# EXERCISES
a. From the article on Fuad Shubaki, quote the passage that begins with the words "The 80-year-old Shubaki, who" and ends with "kilometers from Israel.".
b. In the article on Fuad Shubaki, on what date did Israeli troops seize the Karine A ship?

** SELECTED PASSAGE follows **

'Mastermind' weapons smuggler slams PLO, Fatah for abandoning prisoners

"Shame on you for holding positions you don't deserve."

Palestinian prisoners wait to be released from Ketziot prison, southern Israel, October 1, 2007 (photo credit: RONEN ZVULUN / REUTERS)
Palestinian prisoners wait to be released from Ketziot prison, southern Israel, October 1, 2007
(photo credit: RONEN ZVULUN / REUTERS)
Fuad Shubaki, a senior Palestinian Authority security officer who is serving a 20-year prison sentence in Israeli prison for his role in the 2002 botched attempt to smuggle an illegal weapons shipment to the PA, has accused the PLO and Fatah of ignoring his case and that of all Palestinian prisoners.
The 80-year-old Shubaki, who holds the rank of Major-General, previously served as chief financial advisor to former PA President Yasser Arafat.
On January 3, 2002, Israeli troops seized the Karine A ship in the Red Sea, 500 kilometers from Israel.
The vessel, purchased from Lebanon, was found to be carrying 50 tons of weapons from Iran, including Katyusha rockets, guided anti-tank missiles, mortars, anti-tank mines, machine guns, assault rifles, explosives and ammunition. The weapons were estimated at a value of nearly $15 million.

** End of SELECTED PASSAGE **
** RAW DATA follows **

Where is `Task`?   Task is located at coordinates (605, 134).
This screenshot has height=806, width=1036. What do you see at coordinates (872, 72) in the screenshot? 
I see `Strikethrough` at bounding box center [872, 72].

** End of RAW DATA **

# RESULTS BY TASK
a.
The 80-year-old Shubaki, who holds the rank of Major-General, previously served as chief financial advisor to former PA President Yasser Arafat.
On January 3, 2002, Israeli troops seized the Karine A ship in the Red Sea, 500 kilometers from Israel.

b. January 3, 2002